Does blockstack-js works for a dApp being developed as a browser extension?
Besides a regular website, the dApp I’m developing will be available as an installable Chrome extension. I’ve not tested it yet, but it seems that the redirect on the authentication flow will be a problem, unless I’m able to register a protocol handler within an extension. Any ideas?
Update: I’ve made some tests and indeed blockstack doesn’t work well inside an extension for 2 reasons:
Tries to do window.location = 'blockstack:xxx' which fails in extensions
Even if the previous point was somehow fixed, chrome extensions do not have a regular “origin/domain”
I am a new user of the Blockstack and bought a username. Actually, I am not able to see my username on the dashboard. I have also asked Apple iPhone Support and wanted to know about this. so is there any solution to fix it?
One possible work around is to use makeAuthRequest to generate the authentication token and then redirect to a website with an endpoint you create that then calls redirectToSignInWithAuthRequest
That’s a good question. We don’t have a mechanism for that.

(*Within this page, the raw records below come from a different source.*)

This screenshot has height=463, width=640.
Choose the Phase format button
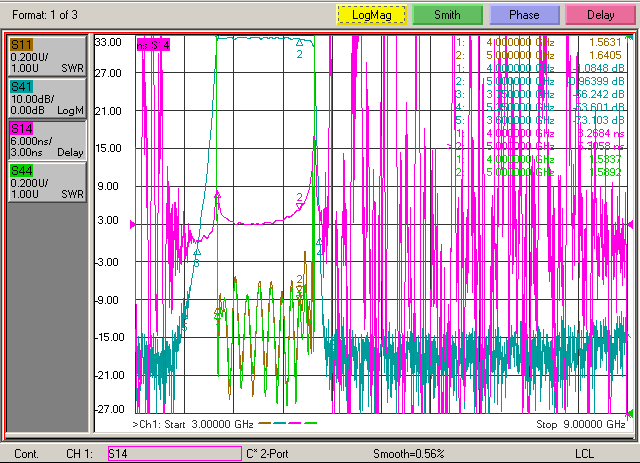[x=524, y=15]
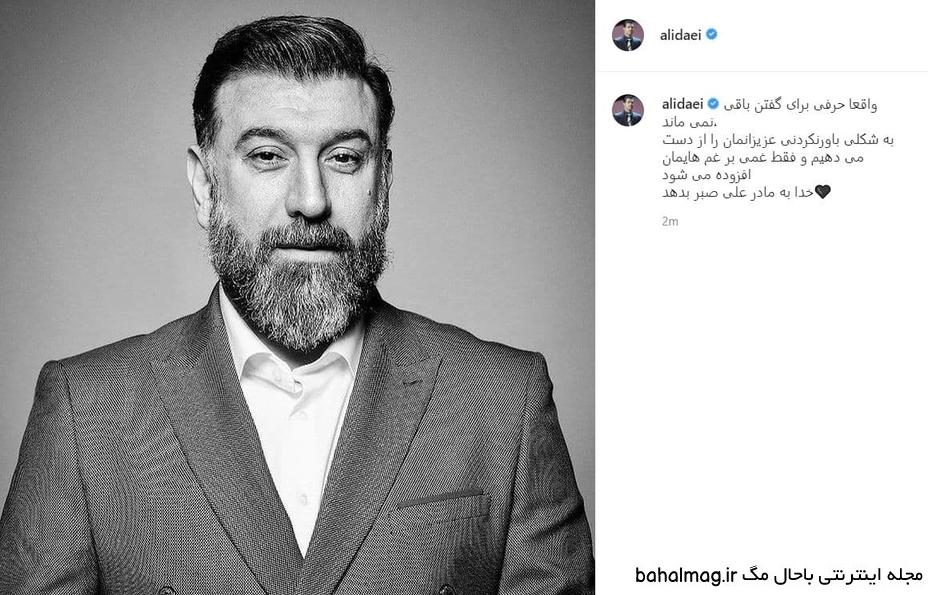The width and height of the screenshot is (928, 595).
Task: Click the caption words افزوده می شود
Action: point(706,175)
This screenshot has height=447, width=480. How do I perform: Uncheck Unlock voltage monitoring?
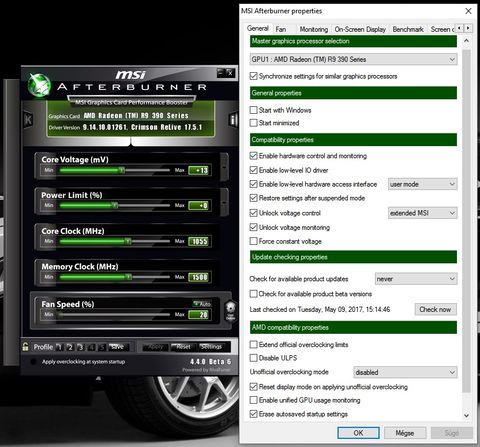pos(254,227)

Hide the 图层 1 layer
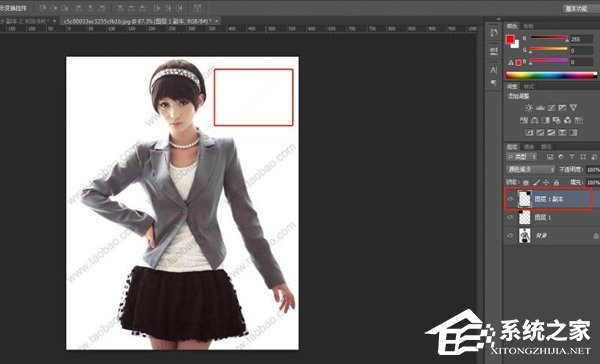[x=510, y=217]
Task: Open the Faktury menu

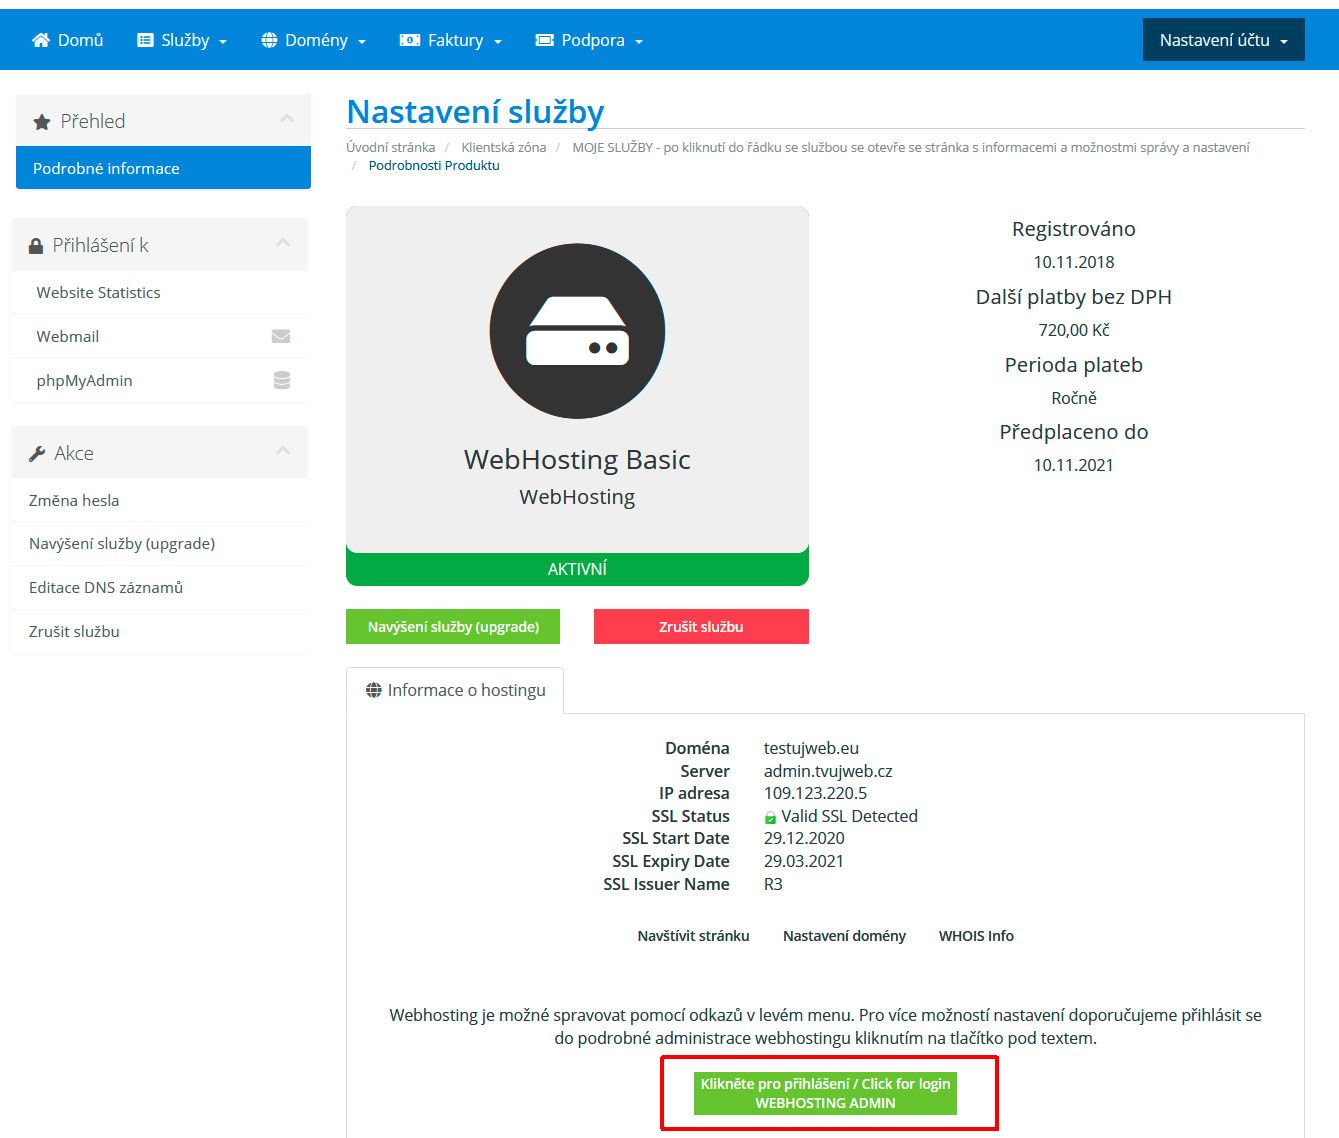Action: click(450, 40)
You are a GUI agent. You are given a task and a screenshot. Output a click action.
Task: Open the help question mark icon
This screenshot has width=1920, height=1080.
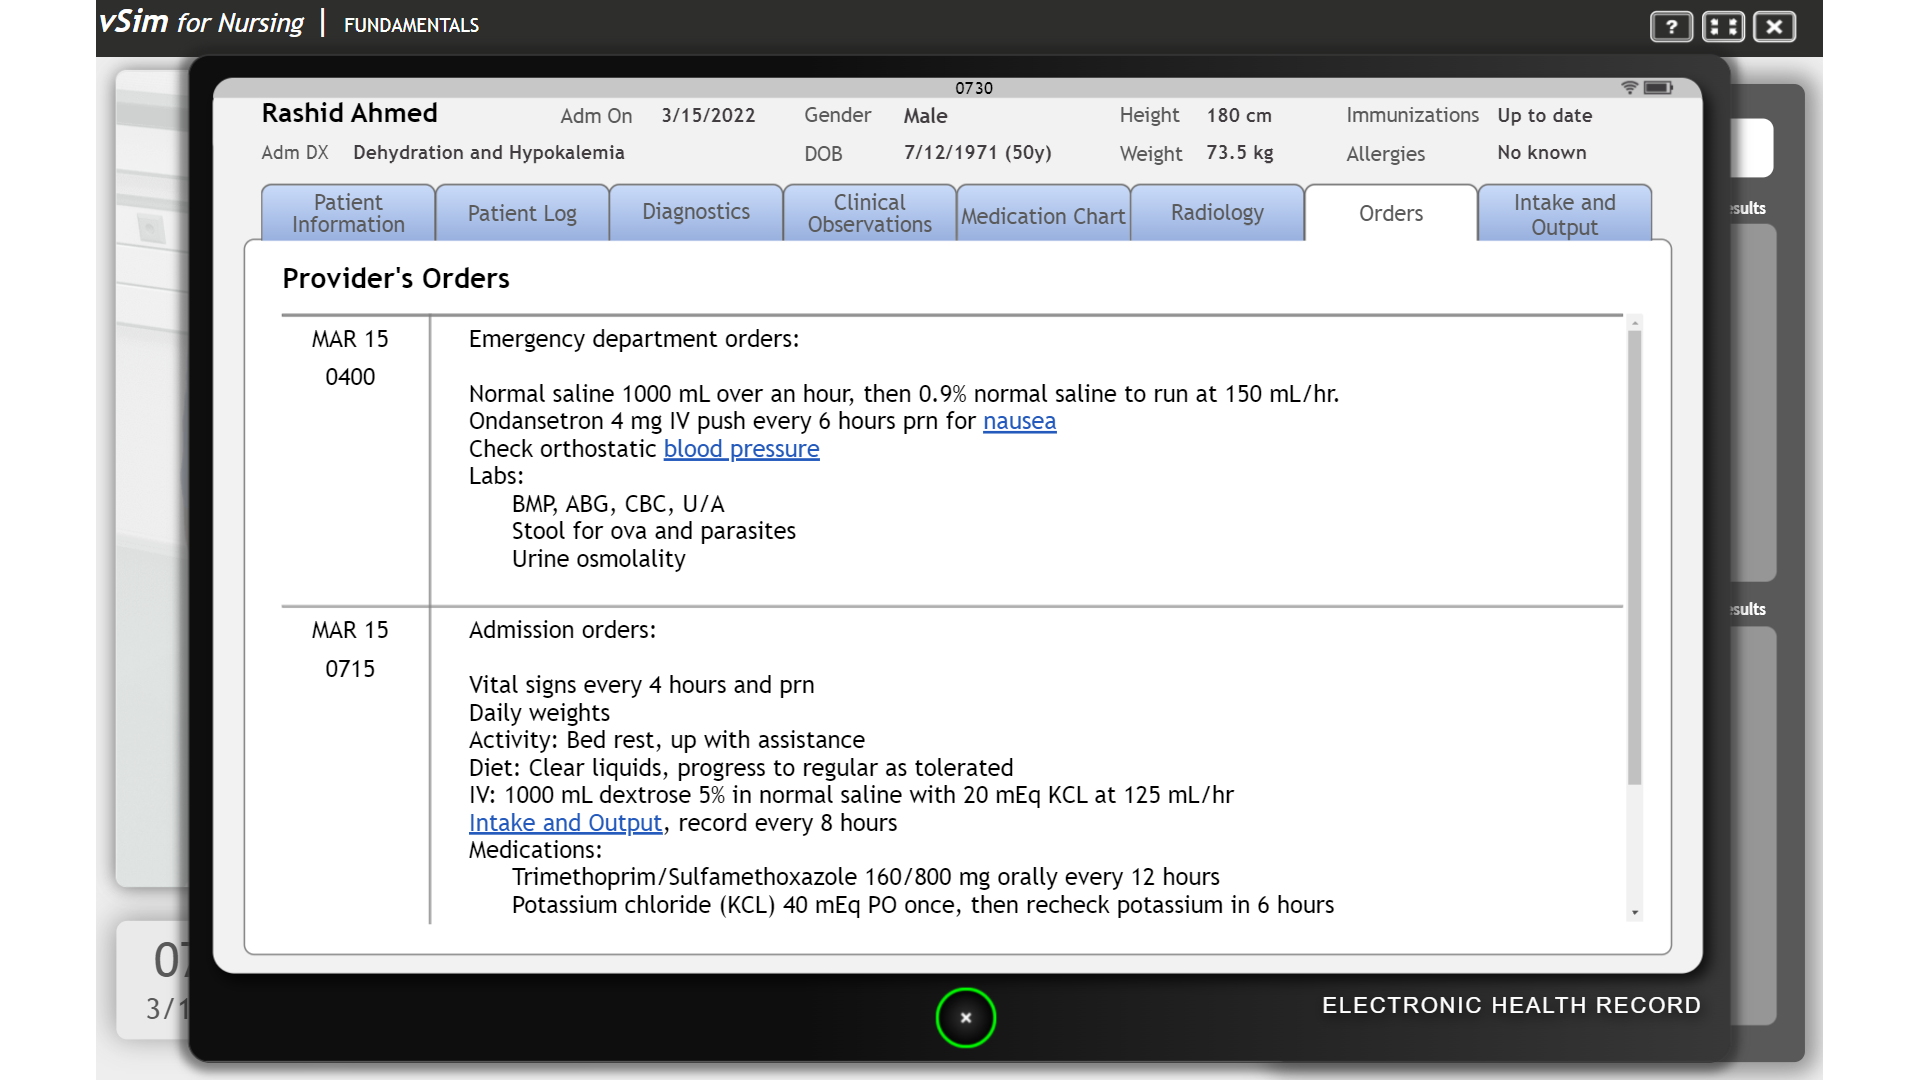1671,27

We would need to add support for that to the authentication flow. An app could request signing ability and we could publish the public key of the app private key along with a signed statement indicating ownership of it to the profile file.
@aaron and @yukan will probably have additional thoughts on this.
We sort of have a mechanism for this. For multi-player applications, we associate the app key with the user using the “apps” property in the user’s profile, which contains the Base58-check encoding of the hash of the app public key (i.e., the bitcoin address corresponding to the app public key). This is used by the sign and verify modes in blockstack.js's storage in the case of multi-player reads.